═══ Data under study ═══
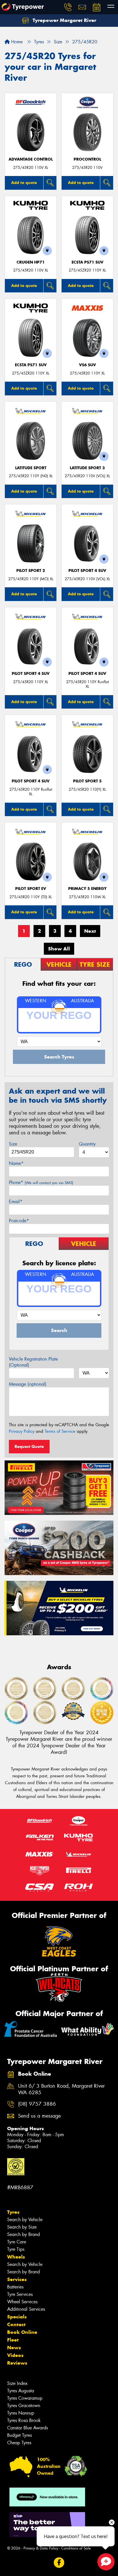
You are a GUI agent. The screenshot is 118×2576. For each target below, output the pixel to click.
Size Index (17, 2383)
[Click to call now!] (68, 7)
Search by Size (22, 2227)
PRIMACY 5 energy (87, 888)
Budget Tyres (19, 2435)
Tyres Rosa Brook (24, 2420)
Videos (15, 2355)
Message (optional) (27, 1384)
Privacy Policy (21, 1431)
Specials (17, 2317)
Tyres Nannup (20, 2413)
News (14, 2347)
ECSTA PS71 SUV (87, 262)
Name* (16, 1163)
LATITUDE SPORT (30, 468)
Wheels (16, 2257)
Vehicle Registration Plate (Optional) (33, 1362)
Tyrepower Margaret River (63, 20)
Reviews (17, 2363)
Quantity (87, 1144)
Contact (16, 2324)
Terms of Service (60, 1431)
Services (17, 2279)
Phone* (41, 1182)
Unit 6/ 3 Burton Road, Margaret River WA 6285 (61, 2089)
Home (16, 42)
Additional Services (26, 2309)
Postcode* (19, 1221)
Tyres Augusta (20, 2391)
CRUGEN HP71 (31, 262)
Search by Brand (23, 2234)
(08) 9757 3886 (37, 2104)
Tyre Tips (15, 2249)
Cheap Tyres (19, 2443)
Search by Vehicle (24, 2220)
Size (13, 1144)
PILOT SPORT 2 (30, 570)
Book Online (22, 2332)
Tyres (13, 2212)
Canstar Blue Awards (27, 2428)
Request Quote (29, 1446)
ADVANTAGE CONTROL (31, 159)
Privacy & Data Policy (40, 2548)
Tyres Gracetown (23, 2406)
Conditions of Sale (76, 2548)
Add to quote (24, 182)
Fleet (13, 2340)
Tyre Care (16, 2242)
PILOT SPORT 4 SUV (87, 570)
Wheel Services (22, 2302)
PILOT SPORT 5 (87, 781)
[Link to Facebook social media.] (59, 2562)
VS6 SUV (87, 365)
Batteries (15, 2287)
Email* (15, 1202)
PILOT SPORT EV (30, 888)
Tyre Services (20, 2294)
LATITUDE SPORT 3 (87, 468)
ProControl (87, 159)
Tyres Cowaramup (24, 2398)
═══
**Requirement**
With the pictures removed, return each record above exactly as given.

**Output below**
You are a GUI agent. The screenshot is 118×2576. For each target below, output the pixel to click.
Size Index (17, 2383)
[Click to call now!] (68, 7)
Search by Size (22, 2227)
PRIMACY 5 energy (87, 888)
Budget Tyres (19, 2435)
Tyres Rosa Brook (24, 2420)
Videos (15, 2355)
Message (optional) (27, 1384)
Privacy Policy (21, 1431)
Specials (17, 2317)
Tyres Nannup (20, 2413)
News (14, 2347)
ECSTA PS71 SUV (87, 262)
Name* (16, 1163)
LATITUDE SPORT (30, 468)
Wheels (16, 2257)
Vehicle Registration Plate (Optional) (33, 1362)
Tyrepower Margaret River (63, 20)
Reviews (17, 2363)
Quantity (87, 1144)
Contact (16, 2324)
Terms of Service (60, 1431)
Services (17, 2279)
Phone* (41, 1182)
Unit 6/ 3 Burton Road, Margaret River WA 6285 (61, 2089)
Home (16, 42)
Additional Services (26, 2309)
Postcode* (19, 1221)
Tyres Augusta (20, 2391)
CRUGEN HP71 (31, 262)
Search by Brand (23, 2234)
(08) 9757 3886 (37, 2104)
Tyre Tips (15, 2249)
Cheap Tyres (19, 2443)
Search by Vehicle (24, 2220)
Size (13, 1144)
PILOT SPORT 2 (30, 570)
Book Online (22, 2332)
Tyres (13, 2212)
Canstar Blue Awards (27, 2428)
Request Quote (29, 1446)
ADVANTAGE CONTROL (31, 159)
Privacy & Data Policy (40, 2548)
Tyres Gracetown (23, 2406)
Conditions of Sale (76, 2548)
Add to quote (24, 182)
Fleet (13, 2340)
Tyre Care (16, 2242)
PILOT SPORT 4 SUV (87, 570)
Wheel Services (22, 2302)
PILOT SPORT 5 (87, 781)
[Link to Facebook social media.] (59, 2562)
VS6 SUV (87, 365)
Batteries (15, 2287)
Email* (15, 1202)
PILOT SPORT EV (30, 888)
Tyre Services (20, 2294)
LATITUDE SPORT 3 (87, 468)
ProControl (87, 159)
Tyres Cowaramup (24, 2398)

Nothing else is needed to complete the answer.